Provided records Block Start
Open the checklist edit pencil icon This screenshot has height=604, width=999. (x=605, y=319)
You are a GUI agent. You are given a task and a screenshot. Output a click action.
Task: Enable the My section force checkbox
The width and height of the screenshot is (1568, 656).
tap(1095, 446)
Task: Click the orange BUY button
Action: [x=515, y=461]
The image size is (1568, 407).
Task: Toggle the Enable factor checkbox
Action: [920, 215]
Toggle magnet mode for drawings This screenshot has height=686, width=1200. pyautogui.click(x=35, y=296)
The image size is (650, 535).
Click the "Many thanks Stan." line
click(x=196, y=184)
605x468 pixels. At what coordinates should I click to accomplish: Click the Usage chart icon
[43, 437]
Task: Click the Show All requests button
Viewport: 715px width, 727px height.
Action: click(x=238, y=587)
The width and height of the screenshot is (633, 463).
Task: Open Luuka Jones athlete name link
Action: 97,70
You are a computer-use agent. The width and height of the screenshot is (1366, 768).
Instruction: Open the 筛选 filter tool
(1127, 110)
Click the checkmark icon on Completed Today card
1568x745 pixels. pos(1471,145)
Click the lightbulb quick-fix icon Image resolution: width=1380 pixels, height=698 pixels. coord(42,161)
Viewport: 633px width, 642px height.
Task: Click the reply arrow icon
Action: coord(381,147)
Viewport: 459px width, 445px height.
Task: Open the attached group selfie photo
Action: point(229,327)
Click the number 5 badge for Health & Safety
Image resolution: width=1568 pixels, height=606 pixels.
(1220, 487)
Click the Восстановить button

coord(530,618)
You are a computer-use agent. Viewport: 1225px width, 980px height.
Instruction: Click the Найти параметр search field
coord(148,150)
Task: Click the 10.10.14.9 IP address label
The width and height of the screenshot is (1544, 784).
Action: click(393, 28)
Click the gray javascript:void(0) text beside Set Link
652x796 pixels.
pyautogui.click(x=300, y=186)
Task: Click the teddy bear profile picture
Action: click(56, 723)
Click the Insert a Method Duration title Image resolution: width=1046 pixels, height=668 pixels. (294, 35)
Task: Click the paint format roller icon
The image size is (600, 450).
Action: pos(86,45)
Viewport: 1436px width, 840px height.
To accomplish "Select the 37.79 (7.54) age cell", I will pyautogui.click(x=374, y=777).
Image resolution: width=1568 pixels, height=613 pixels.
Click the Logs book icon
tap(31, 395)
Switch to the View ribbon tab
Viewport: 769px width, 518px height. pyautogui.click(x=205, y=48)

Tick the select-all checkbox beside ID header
Provided records Block End
● Task details: Every line must be copied exactly as it stands above.

● Exercise solution:
Open the checklist edit pencil icon This screenshot has height=604, width=999. (x=605, y=319)
You are a GUI agent. You are given a task and a screenshot. Output a click action.
Task: Enable the My section force checkbox
The width and height of the screenshot is (1568, 656).
tap(1095, 446)
Task: Click the orange BUY button
Action: [x=515, y=461]
The image size is (1568, 407).
Task: Toggle the Enable factor checkbox
Action: [920, 215]
Toggle magnet mode for drawings This screenshot has height=686, width=1200. pyautogui.click(x=35, y=296)
The image size is (650, 535).
Click the "Many thanks Stan." line
click(x=196, y=184)
605x468 pixels. At what coordinates should I click to accomplish: Click the Usage chart icon
[43, 437]
Task: Click the Show All requests button
Viewport: 715px width, 727px height.
Action: click(x=238, y=587)
The width and height of the screenshot is (633, 463).
Task: Open Luuka Jones athlete name link
Action: 97,70
You are a computer-use agent. The width and height of the screenshot is (1366, 768).
Instruction: Open the 筛选 filter tool
(1127, 110)
Click the checkmark icon on Completed Today card
1568x745 pixels. pos(1471,145)
Click the lightbulb quick-fix icon Image resolution: width=1380 pixels, height=698 pixels. coord(42,161)
Viewport: 633px width, 642px height.
Task: Click the reply arrow icon
Action: coord(381,147)
Viewport: 459px width, 445px height.
Task: Open the attached group selfie photo
Action: point(229,327)
Click the number 5 badge for Health & Safety
Image resolution: width=1568 pixels, height=606 pixels.
(1220, 487)
Click the Восстановить button

coord(530,618)
You are a computer-use agent. Viewport: 1225px width, 980px height.
Instruction: Click the Найти параметр search field
coord(148,150)
Task: Click the 10.10.14.9 IP address label
The width and height of the screenshot is (1544, 784).
Action: click(393, 28)
Click the gray javascript:void(0) text beside Set Link
652x796 pixels.
pyautogui.click(x=300, y=186)
Task: Click the teddy bear profile picture
Action: click(56, 723)
Click the Insert a Method Duration title Image resolution: width=1046 pixels, height=668 pixels. (294, 35)
Task: Click the paint format roller icon
The image size is (600, 450).
Action: pos(86,45)
Viewport: 1436px width, 840px height.
To accomplish "Select the 37.79 (7.54) age cell", I will pyautogui.click(x=374, y=777).
Image resolution: width=1568 pixels, height=613 pixels.
Click the Logs book icon
tap(31, 395)
Switch to the View ribbon tab
Viewport: 769px width, 518px height. pyautogui.click(x=205, y=48)

Tick the select-all checkbox beside ID header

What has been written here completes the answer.